Demystifying Kernel Dumps on OpenShift

6 min readOct 28, 2023

In the world of Kubernetes, managing containers and orchestrating applications is akin to sailing a modern vessel through the vast and ever-changing seas of technology. But as any sailor knows, even the sturdiest ships may encounter turbulent waters, sometimes leading to unexpected shipwrecks. When your Kubernetes nodes experience kernel panics or system crashes, it’s like stumbling upon a hidden treasure chest on a mysterious island. To uncover the riches, you need a map, and in the digital realm, that map is the kernel dump.

Imagine a kernel dump as the X on a treasure map, revealing the secrets of what caused your system to hiccup or even halt. Just as intrepid adventurers decipher cryptic clues to find the buried loot, we’ll embark on a journey to demystify the world of kernel dumps on OpenShift nodes. This article will provide you with a step-by-step guide on how to generate, read, and interpret these digital treasure maps, enabling you to uncover the precious backtraces hidden within.

Whether you’re a system administrator, a DevOps engineer, or simply someone with a curiosity for digital exploration, this article aims to equip you with the knowledge and tools necessary to decode the mysteries of system crashes in your OpenShift cluster. So, imagine yourself as a modern-day pirate, ready to sail the high seas of kernel dumps, unravel the secrets of your digital shipwrecks, and unearth the vital information needed to navigate your OpenShift environment safely.

Before we get our hands dirty & wet, Let’s realize what we are about to do.

In order to accomplish this process from end to end We’re going to enable kdump on our cluster’s nodes as our kernel crash dumping mechanism, We will install Crash utility on our bastion as our ‘dump analysis’ tool and we will import & install the relevant kerneldebug-info in order to give crashthe availability to analyze the kernel dump properly.

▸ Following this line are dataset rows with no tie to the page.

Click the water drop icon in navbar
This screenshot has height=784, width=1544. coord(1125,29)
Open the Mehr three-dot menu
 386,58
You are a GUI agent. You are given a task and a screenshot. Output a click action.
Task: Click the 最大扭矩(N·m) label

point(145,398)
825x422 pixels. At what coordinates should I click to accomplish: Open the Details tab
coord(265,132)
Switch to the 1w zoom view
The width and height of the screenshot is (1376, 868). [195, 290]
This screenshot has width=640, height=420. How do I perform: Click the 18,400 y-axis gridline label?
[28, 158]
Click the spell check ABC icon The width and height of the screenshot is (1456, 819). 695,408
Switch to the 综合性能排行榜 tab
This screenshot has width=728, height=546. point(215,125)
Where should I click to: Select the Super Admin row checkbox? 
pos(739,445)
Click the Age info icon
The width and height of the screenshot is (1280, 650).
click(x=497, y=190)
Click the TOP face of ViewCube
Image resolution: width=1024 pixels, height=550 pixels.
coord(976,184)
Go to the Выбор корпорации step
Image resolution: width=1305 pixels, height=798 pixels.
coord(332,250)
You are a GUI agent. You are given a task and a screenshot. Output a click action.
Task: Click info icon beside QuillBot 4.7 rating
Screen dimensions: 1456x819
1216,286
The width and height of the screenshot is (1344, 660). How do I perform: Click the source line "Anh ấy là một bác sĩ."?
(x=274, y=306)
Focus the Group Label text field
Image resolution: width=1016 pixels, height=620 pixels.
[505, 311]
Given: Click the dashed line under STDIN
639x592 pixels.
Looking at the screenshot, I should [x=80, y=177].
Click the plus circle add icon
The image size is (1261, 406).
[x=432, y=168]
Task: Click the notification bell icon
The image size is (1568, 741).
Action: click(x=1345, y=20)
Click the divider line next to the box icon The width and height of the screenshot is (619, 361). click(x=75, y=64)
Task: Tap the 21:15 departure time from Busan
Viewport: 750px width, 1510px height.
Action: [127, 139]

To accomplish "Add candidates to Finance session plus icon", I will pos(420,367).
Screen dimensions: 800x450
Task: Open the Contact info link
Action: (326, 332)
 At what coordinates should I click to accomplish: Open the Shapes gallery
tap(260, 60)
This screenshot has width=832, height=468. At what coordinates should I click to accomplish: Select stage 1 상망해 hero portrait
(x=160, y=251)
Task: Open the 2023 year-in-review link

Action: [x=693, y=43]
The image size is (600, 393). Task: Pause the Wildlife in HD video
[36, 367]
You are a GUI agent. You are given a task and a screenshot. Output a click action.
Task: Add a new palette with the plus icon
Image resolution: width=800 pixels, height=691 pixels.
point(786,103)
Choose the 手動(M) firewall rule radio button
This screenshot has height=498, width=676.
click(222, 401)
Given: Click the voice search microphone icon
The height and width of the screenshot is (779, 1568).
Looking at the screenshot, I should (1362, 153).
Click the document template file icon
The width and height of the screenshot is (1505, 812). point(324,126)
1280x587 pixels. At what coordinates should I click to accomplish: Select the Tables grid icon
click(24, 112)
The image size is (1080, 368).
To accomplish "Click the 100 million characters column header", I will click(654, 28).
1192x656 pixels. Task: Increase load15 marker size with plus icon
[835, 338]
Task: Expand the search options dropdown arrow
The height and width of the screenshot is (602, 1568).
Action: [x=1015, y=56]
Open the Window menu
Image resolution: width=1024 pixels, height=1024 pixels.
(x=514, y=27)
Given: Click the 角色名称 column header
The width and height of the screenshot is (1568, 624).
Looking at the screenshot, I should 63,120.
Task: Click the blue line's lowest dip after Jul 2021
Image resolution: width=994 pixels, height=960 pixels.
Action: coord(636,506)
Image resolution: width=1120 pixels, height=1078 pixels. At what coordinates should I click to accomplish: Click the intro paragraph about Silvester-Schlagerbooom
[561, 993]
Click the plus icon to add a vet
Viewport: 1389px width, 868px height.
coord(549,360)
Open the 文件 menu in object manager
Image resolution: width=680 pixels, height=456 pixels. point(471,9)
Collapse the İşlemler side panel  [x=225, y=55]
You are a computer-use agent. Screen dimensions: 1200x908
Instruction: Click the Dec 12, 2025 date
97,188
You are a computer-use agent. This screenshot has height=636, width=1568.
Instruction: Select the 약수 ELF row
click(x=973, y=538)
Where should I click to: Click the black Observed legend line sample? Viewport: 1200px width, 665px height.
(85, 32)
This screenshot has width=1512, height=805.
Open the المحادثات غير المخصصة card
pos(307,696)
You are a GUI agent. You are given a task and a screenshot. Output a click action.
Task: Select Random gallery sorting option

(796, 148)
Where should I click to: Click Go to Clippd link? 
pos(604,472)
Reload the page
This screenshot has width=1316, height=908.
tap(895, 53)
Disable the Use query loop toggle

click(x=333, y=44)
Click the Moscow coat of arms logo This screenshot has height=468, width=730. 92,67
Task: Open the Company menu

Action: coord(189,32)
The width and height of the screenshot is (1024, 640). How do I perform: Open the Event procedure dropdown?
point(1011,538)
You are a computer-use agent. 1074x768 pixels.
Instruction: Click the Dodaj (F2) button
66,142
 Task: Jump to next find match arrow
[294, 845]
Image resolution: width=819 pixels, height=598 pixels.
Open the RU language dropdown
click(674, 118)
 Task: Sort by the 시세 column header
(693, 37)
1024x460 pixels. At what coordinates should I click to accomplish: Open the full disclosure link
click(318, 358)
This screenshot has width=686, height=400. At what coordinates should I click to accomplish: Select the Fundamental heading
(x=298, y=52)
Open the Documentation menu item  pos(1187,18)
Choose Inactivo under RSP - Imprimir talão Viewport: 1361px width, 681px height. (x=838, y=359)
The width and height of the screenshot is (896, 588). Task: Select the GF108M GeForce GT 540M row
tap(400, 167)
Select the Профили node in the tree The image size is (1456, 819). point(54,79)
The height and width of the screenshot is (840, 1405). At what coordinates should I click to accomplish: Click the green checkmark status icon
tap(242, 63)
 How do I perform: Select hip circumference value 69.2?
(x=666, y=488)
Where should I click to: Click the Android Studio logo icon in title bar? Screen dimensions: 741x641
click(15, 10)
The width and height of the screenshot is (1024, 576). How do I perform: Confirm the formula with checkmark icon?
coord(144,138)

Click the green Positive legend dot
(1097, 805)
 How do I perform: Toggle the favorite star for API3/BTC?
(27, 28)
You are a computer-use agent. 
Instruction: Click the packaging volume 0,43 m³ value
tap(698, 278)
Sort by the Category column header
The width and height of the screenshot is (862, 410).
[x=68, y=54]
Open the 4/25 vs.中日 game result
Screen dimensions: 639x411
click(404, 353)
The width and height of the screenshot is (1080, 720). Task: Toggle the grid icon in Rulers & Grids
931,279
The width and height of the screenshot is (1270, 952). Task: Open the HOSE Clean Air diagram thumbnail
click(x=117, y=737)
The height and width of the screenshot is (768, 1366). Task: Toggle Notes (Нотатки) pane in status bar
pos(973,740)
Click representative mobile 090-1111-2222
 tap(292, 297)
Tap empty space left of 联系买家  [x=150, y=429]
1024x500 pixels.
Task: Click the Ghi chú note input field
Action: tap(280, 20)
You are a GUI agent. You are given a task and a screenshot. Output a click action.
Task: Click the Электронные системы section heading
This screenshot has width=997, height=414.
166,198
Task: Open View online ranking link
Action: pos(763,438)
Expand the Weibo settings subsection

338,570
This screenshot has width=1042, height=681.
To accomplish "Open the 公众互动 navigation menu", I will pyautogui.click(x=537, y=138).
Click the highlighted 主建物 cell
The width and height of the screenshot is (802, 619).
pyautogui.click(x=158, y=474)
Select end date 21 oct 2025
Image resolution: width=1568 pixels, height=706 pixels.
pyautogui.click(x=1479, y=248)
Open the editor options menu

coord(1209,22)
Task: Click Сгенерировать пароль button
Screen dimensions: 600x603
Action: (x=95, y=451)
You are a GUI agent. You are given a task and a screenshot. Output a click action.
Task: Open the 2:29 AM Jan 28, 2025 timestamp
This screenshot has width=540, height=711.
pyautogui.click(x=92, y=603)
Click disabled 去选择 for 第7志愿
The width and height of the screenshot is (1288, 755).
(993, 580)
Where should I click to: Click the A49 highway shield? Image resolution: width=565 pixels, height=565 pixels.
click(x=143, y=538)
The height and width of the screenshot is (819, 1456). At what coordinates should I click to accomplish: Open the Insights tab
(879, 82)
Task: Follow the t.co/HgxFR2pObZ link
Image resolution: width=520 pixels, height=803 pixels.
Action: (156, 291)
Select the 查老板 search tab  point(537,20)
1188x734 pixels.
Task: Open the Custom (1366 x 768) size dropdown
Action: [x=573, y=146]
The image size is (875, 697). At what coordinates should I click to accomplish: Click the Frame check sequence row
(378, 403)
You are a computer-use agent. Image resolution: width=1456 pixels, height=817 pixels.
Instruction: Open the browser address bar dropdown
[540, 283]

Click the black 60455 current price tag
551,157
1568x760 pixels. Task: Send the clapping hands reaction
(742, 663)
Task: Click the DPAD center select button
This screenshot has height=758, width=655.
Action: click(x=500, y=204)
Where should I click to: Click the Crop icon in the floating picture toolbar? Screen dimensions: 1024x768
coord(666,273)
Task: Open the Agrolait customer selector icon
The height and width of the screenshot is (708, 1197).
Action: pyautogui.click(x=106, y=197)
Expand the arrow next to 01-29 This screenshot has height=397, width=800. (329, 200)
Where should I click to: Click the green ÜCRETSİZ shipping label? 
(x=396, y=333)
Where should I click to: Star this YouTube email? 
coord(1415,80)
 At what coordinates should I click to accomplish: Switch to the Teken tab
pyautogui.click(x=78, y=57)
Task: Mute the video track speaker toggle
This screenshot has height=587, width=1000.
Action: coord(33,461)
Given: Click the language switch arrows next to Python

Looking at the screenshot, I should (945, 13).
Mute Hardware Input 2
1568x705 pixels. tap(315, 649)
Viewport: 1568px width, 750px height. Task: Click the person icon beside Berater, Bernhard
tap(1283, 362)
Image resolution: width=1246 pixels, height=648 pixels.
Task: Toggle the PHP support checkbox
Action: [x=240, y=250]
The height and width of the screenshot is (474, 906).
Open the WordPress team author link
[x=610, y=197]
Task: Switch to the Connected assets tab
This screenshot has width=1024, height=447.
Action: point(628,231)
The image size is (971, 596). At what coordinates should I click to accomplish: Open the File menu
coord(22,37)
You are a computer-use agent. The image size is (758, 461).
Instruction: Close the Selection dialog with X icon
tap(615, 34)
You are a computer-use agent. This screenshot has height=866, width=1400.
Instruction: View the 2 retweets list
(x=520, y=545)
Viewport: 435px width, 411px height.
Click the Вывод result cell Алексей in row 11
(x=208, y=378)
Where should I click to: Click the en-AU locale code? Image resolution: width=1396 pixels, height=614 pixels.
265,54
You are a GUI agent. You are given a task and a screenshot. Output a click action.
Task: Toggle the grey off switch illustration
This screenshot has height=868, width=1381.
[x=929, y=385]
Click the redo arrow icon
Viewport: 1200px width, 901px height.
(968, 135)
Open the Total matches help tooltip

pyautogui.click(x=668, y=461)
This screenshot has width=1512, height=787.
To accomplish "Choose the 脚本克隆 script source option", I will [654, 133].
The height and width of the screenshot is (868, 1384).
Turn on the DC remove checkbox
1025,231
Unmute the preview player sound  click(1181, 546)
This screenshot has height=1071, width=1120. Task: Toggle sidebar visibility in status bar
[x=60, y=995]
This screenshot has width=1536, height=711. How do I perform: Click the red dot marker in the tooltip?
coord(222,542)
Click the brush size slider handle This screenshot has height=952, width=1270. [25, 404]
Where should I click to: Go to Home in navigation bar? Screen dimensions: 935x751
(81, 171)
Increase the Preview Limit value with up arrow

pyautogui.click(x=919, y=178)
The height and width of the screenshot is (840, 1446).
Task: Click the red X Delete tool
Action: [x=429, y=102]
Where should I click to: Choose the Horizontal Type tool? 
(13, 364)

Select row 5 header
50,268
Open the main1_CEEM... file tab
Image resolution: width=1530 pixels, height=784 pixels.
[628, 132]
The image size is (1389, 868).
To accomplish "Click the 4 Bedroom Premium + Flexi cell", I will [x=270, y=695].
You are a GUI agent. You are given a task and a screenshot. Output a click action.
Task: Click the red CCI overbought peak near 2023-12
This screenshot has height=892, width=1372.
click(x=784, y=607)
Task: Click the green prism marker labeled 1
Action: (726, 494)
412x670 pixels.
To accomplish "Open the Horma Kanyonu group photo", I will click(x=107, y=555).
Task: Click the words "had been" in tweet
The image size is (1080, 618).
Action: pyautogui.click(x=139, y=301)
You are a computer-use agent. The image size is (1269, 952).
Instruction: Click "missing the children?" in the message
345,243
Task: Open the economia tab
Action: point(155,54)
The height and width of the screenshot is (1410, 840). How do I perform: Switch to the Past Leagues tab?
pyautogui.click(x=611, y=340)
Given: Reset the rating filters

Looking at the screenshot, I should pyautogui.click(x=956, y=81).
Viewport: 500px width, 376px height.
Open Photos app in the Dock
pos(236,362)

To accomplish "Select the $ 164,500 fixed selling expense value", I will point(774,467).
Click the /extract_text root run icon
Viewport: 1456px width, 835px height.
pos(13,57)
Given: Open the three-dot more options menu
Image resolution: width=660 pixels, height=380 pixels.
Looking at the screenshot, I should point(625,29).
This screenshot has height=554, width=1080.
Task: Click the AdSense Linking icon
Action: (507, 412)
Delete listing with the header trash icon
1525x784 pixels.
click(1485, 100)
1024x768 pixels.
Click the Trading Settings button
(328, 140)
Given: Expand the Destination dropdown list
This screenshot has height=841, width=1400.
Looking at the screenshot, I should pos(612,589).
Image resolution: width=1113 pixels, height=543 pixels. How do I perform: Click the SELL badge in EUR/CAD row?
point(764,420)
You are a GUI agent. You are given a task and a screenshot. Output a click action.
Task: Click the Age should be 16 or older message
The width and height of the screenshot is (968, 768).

Howy ! sailors lets start the journey.

Pre-Requisites

Openshift cluster admin permissions
Access to the cluster’s nodes
Bastion (or dedicated machine)
RHEL Subscription for the relevant repos

Step by Step guidelines

Enable Kdump

To enable Kdump and configure it proprley we will create a MachineConfig .

99-worker-kdump.yaml:

apiVersion: machineconfiguration.openshift.io/v1
kind: MachineConfig
metadata:
  labels:
    machineconfiguration.openshift.io/role: worker
  name: 99-worker-kdump
spec:
  config:
    ignition:
      version: 3.2.0
    storage:
      files:
        - contents:
            compression: ""
            source: data:,path%20%2Fvar%2Fcrash%0Acore_collector%20makedumpfile%20-l%20--message-level%207%20-d%2031%0A
          mode: 420
          overwrite: true
          path: /etc/kdump.conf
        - contents:
            compression: gzip
            source: data:;base64,H4sIAAAAAAAC/2SPvW4qMRBGe55i5J6rS3oXCFYIkQVElCid5bVnvVbGHuOfTcLTR4lEmlTfqT6dc9g+92e1OfX9+rh93B87den600snxdQcJu2wwC/doFAblMWhObg2jxWInRraqAgjlHfPlQax+Hu6Pp+741YKn6+JiSBmZVIrcgUZC1ZlcfYGCxiXuSVlfdEDoQwYOH9CMCh5HCG2oH+gWZz/mcmTzRiXQX/IB0g6eiNX/yEz15G0KzLyqD2BNsmryCpgmLgmag5q1rEknTFWdc+TEWfMEPlNF/reORjOaC1MWOrdScDi0L12G7W+7J6kWJZ77r7fSTEH8rHdxOIrAAD//7olvARYAQAA
          mode: 420
          overwrite: true
          path: /etc/sysconfig/kdump
    systemd:
      units:
        - enabled: true
          name: kdump.service
  kernelArguments:
    - crashkernel=256M

oc apply -f 99-worker-kdump.yaml

kernelArguments — Provide kernel arguments to reserve memory for the crash kernel.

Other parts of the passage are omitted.